Exercise data START
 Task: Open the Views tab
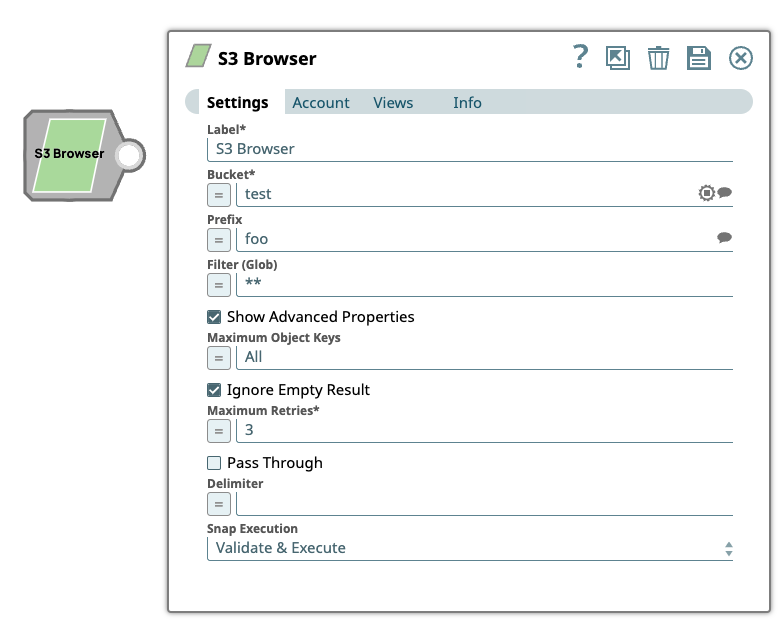[x=393, y=103]

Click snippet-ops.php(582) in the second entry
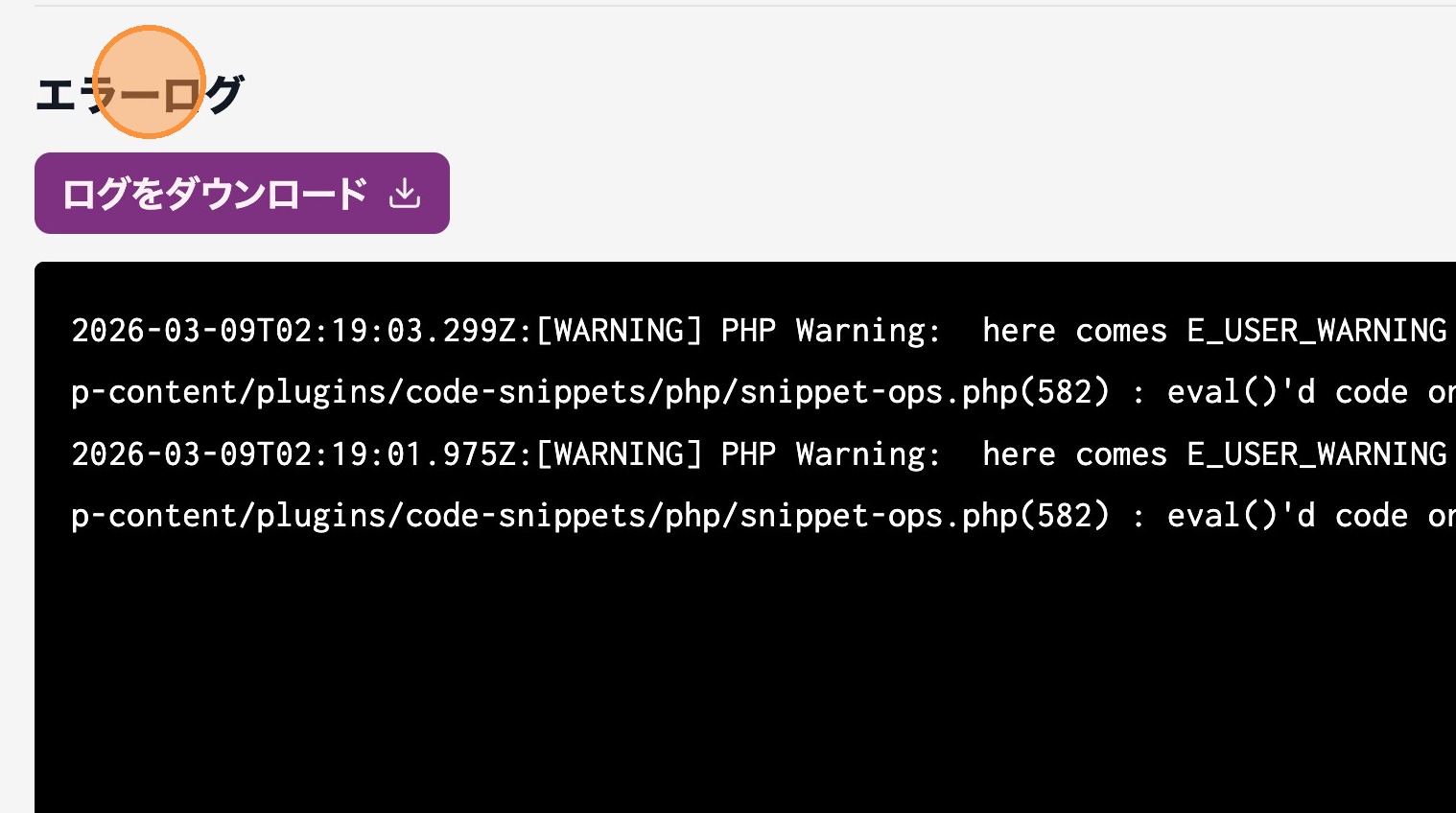[925, 516]

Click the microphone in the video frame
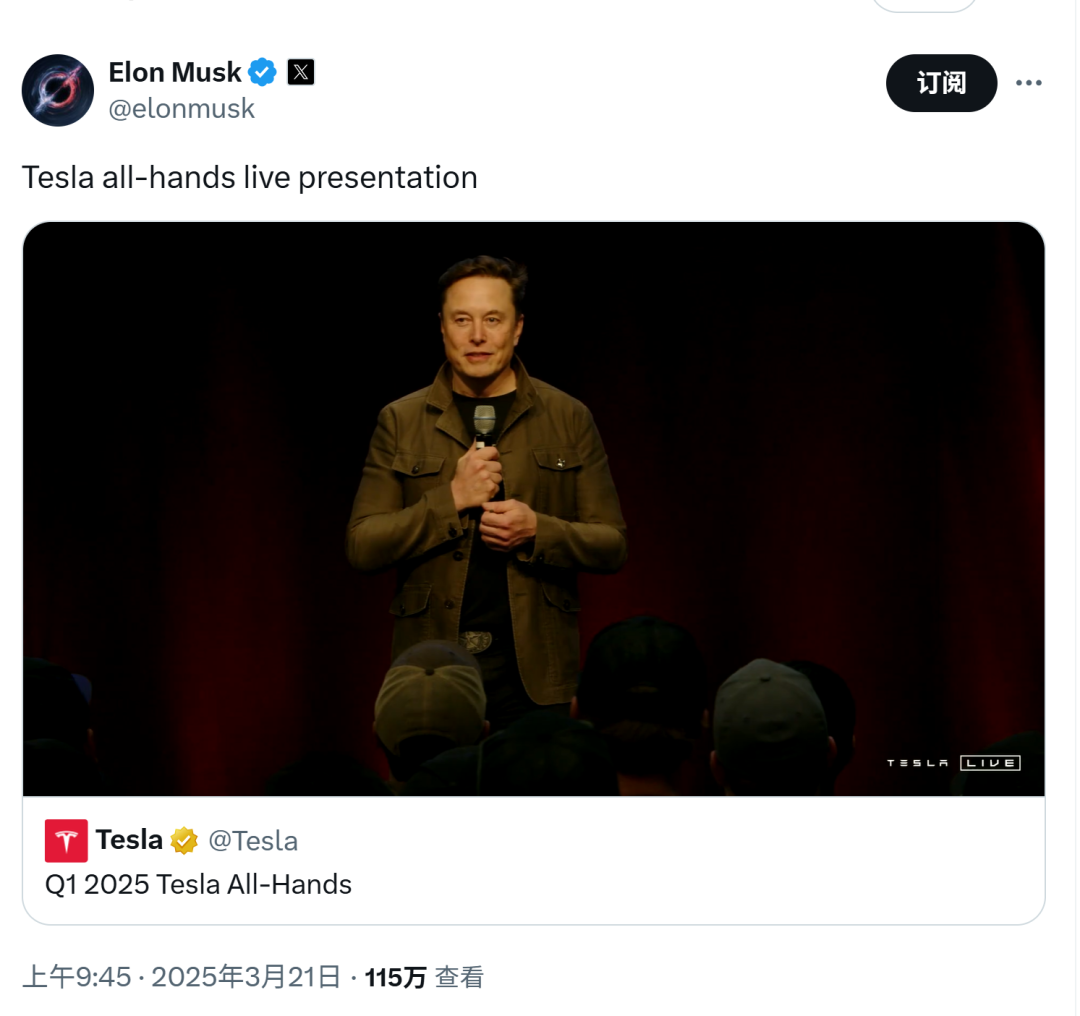coord(484,426)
Exercise data END
### Exercise aim
Copy out each record shown above without alteration, skipping any picture.

### Result for this task
 Task: Open the Views tab
[x=393, y=103]

Click snippet-ops.php(582) in the second entry
[925, 516]

Click the microphone in the video frame
coord(484,426)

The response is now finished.